Aber vielleicht resultieren die Probleme auch aus dem Machtgefüge beim FC Bayern. Hoeneß selbst spricht von den „vielen Alphatieren hier oben“. Er meint sich, Rummenigge und Franz Beckenbauer, der operativ wenig zu sagen hat, sich aber trotzdem ständig öffentlich zu Wort meldet.Wie es um die strategische Führung des FC Bayern bestellt ist, illustriert eine Anekdote vom Tag vor dem Champions-League-Hinspiel gegen den FC Barcelona, von jenem Tag also, bevor der FC Bayern jene 0:4-Demütigung hinnehmen musste. Die Debatte um Klinsmann kochte. Schließlich hatte man 1:5 in Wolfsburg verloren. Rummenigge sah sich wieder genötigt, seinem Trainer den Job zu garantieren. Doch Beckenbauer stellte ihn wieder in Frage. Beim Abschlusstraining entfuhr es Hoeneß: „Manchmal frage ich mich, ob Franz noch nahe genug an der Mannschaft ist.“ Und so entstand binnen Stunden das schillernde Bild eines Unternehmens, das vor allem aus dem Bauch heraus gelenkt wird. Zum Selbstverständnis des FC Bayern will das nicht so recht passen.

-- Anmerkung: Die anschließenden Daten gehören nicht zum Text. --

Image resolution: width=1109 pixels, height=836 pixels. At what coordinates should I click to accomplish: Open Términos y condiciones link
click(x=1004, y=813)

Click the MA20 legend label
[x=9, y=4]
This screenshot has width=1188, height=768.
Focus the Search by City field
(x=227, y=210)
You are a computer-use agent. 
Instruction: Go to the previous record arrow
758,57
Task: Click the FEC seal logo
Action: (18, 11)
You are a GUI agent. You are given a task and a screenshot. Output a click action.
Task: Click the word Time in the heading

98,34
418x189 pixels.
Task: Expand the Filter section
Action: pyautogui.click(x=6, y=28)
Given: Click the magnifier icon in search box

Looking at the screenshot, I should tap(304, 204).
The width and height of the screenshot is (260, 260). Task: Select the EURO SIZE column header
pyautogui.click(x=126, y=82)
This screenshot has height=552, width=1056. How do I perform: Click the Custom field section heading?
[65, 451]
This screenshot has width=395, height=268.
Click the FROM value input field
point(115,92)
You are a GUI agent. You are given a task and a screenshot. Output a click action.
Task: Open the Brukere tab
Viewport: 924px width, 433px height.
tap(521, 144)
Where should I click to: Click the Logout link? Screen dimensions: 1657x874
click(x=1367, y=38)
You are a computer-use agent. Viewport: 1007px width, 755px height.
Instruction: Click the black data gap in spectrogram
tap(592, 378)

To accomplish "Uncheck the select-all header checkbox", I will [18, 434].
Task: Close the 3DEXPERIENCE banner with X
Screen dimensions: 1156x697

Uli Hoeneß will am Zeitplan seines Rücktritts festhalten. Man habe einige Kandidaten im Auge, sagte er. Teammanager Christian Nerlinger dürfte dazu gehören. Nerlinger zeigte Heynckes gestern bereits das von Klinsmann geschaffene Leistungszentrum. Hoeneß hat vor Monaten auch erklärt, er könne sich im Extremfall vorstellen, seinen Abschied zu verschieben. Und für den Fall, dass er das Amt doch aufgebe, werde er sich mehr ins Tagesgeschäft einmischen, als Beckenbauer dies tat. Für den oder die Nachfolger würde das die Aufgabe nicht unbedingt leichter machen. Und ob er damit seinem Lebenswerk einen Dienst erweist, ist fraglich. Vielleicht ist der FC Bayern an einem Punkt angekommen, an dem Loslassen das Beste wäre.